Violazione della segnaletica stradale ai sensi dell’art. 146 co. 6 del CdS: questa era la contestazione notificata ad una conducente multata per aver proseguito la marcia nonostante la segnaletica del semaforo fosse di colore giallo.

Avverso detto verbale, la stessa proponeva ricorso davanti al Giudice di Pace territorialmente competente, sostenendo che la durata di proiezione della luce semaforica gialla fosse stata di tale brevità da non consentirle l’arresto in sicurezza del veicolo, all’apparire della luce rossa.
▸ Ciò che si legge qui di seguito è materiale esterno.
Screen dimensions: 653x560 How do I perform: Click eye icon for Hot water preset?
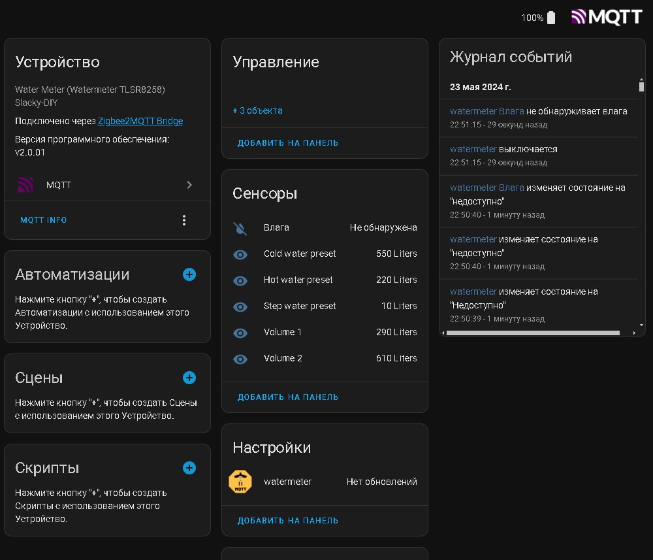(240, 280)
Nonostante i motivi a difesa, sia il primo che il secondo grado di giudizio si concludevano in senso negativo per la conducente: entrambi i giudici, non avevano ritenute provate le sue asserzioni.

Nella specie, il Tribunale di Bologna, in qualità di giudice di secondo grado, aveva ritenuto la mancanza di riscontro di prova circa l’effettiva insufficiente durata semaforica che innescava la violazione contestata. Precisava, altresì, che il Codice della Strada non dispone nulla circa una durata determinata per la proiezione delle segnalazioni semaforiche luminose.

Peraltro, grazie ai tre fotogrammi costituenti il compendio probatorio del giudizio, era stato possibile accertare che la luce rossa del semaforo era già scattata ancor prima che il veicolo attraversasse la linea semaforica. “Considerato, inoltre, che la luce rossa era stata preceduta anche dalla luce gialla in corrispondenza della quale il conducente è tenuto a rallentare e a predisporre il veicolo all’arresto deve ritenersi che il conducente abbia avuto il tempo necessario per effettuare l’arresto del veicolo in sicurezza (…)”.

Il ragionamento del Tribunale ordinario, non fa una piega.

Anche i giudici della Cassazione sono del parere che la sentenza impugnata sia logica e razionale sotto il profilo del ragionamento posto a base della motivazione.

Peraltro, aggiungono gli Ermellini, “il compito di valutare le prove e di controllarne l’attendibilità e la concludenza – nonché di individuare le fonti del proprio convincimento scegliendo tra le complessive risultanze del processo quelle ritenute maggiormente idonee a dimostrare la veridicità dei fatti – spetta in via esclusiva al giudice di merito; di conseguenza la deduzione con il ricorso per Cassazione di un vizio di motivazione della sentenza impugnata per omessa, errata valutazione delle prove, non conferisce al giudice di legittimità il potere di riesaminare il merito dell’intera vicenda processuale sottoposta al suo vaglio, bensì la sola facoltà di controllo, sotto il profilo della correttezza giuridica e della coerenza logico-formale, delle argomentazioni svolte dal giudice di merito”.

… ne può il ricorrente pretendere il riesame del merito sol perché la valutazione delle accertate circostanze di fatto, come operata dal giudice di secondo grado, non collima con le loro aspettative.

Dura sentenza quella della Corte di Cassazione che in tal senso ha concluso rigettando in via definitiva il ricorso della conducente multata.